Imaginemos un mundo con dos colores, rojo y verde. Supongamos, además, dos personas en ese mundo, por ejemplo, yo misma y una amiga, quienes vemos los colores de forma invertida. Es decir, todo lo que ella ve como rojo, con sus variantes de tonalidad, intensidad y demás, mis sentidos me lo presentan como lo que en su mente es verde. Y lo que para ella es verde, para mí es rojo, y viceversa en ambos casos. Todo ello debido, tal vez, a una distinta posición de los conos de nuestros ojos, o al modo en el que traducen en impulsos eléctricos lo que les acontece.
A pesar de todo, nosotras no somos conscientes.
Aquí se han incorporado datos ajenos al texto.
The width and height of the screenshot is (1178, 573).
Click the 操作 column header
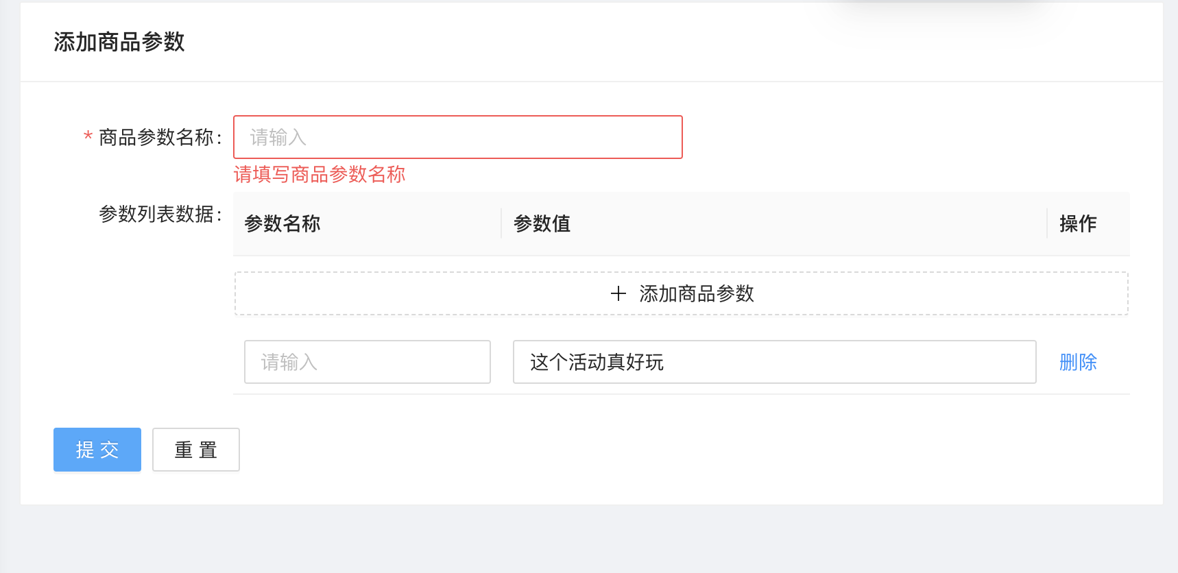point(1077,223)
En realidad, no tendríamos modo de saberlo, pues no somos capaces de entrar en el interior de la otra y ver el mundo desde sus sentidos. Lo cierto es que ambas paramos delante de un semáforo del color que desde niñas llamamos rojo, aunque el modo en el que seamos conscientes de ello sea diferente, y ambas somos capaces de combinar con perfecto gusto (o falta de él) las tonalidades y mezclas de colores al vestir, pues somos capaces de percibir las variantes de tonalidad de forma análoga y nos hemos criado en el mismo entorno cultural.
¿Supone entonces esa diferencia fundamental de nuestra percepción del mundo un problema? Mi respuesta es que no. No se trata únicamente de que actuemos de igual modo ante lo que percibimos, que es un signo muy importante de esto que estoy diciendo. Lo que hace que el que veamos colores diferentes no sea relevante, es el hecho de que cuando mi amiga señalaba un clavel con el dedo de niña, orgullosa de ir ampliando su bagaje de palabras, y decía “rojo”. Yo respondía “sí, rojo”.
Al margen de nuestras imágenes internas, lo importante es que estábamos nombrando de igual manera una misma propiedad física presente en el objeto e independiente de nosotras, no nombrábamos una propiedad de nuestras percepciones. El valor de nuestro conocimiento era exactamente el mismo. Ambas conocíamos la realidad a través de nuestros sentidos. Y podíamos saber, sin planteárnoslo, que accedíamos verdaderamente a una realidad subyacente porque podíamos comunicarla con los demás, que también accedían a ella, y ser entendidas.
Lo mismo ocurre fuera de ese mundo con dos colores, en un mundo plagado de percepciones, colores, sonidos, olores, sensaciones. En nuestro mundo. Aunque no tengamos modo de saber (o tal vez la ciencia lo tenga) si no vemos el mundo a través, por ejemplo, de una imagen de colores invertidos, eso no supone ningún problema. Porque el lenguaje nos mantiene en contacto con la realidad a través de los demás, que aparte de ser integrantes de esa realidad externa a cada uno de nosotros, son capaces de comunicarnos que ellos también la perciben, aunque puedan opinar de manera diferente acerca de ella.
Por eso somos capaces de crear conocimiento a partir de un mundo completamente indiferente a los intercambios de información sobre él. Sabemos que accedemos a las mismas realidades físicas, y somos los únicos en hacerlo. A veces, acostumbrados a vivir entre nosotros, olvidamos que somos una minoría ante la generalizada idiotez del cosmos. Aterradoramente inconscientes de nuestra consciencia, nos movemos entre nosotros dando por sentado en la práctica que la naturaleza es de asfalto y cemento.
La gente cruza la calle a toda velocidad pensando en la lista de la compra, la próxima fiesta y ésa reunión de trabajo, sin maravillarse de su privilegiada posición de humano entre otros humanos capaces de entenderle y crear para ellos un mundo a medida, lejos de las cavernas y de las partidas de caza. Y al olvidar que eso es un privilegio, corre el peligro de olvidar que conlleva también una responsabilidad ante esa naturaleza tan vulnerable a nuestros deseos.
Consideramos que nuestro mundo es la sociedad, cuando ésta es una pequeña parte de un gran cosmos determinado físicamente. La diminuta y extraordinaria parte que es capaz de escapar a esa determinación y colocarse por encima de ella, de hablar sobre ella.
Y todo eso es gracias al lenguaje. Porque, a pesar de nuestra racionalidad, es él el único que nos da el sosiego, justificado, de saber que no somos enajenados en la celda de aislamiento de nuestra propia conciencia.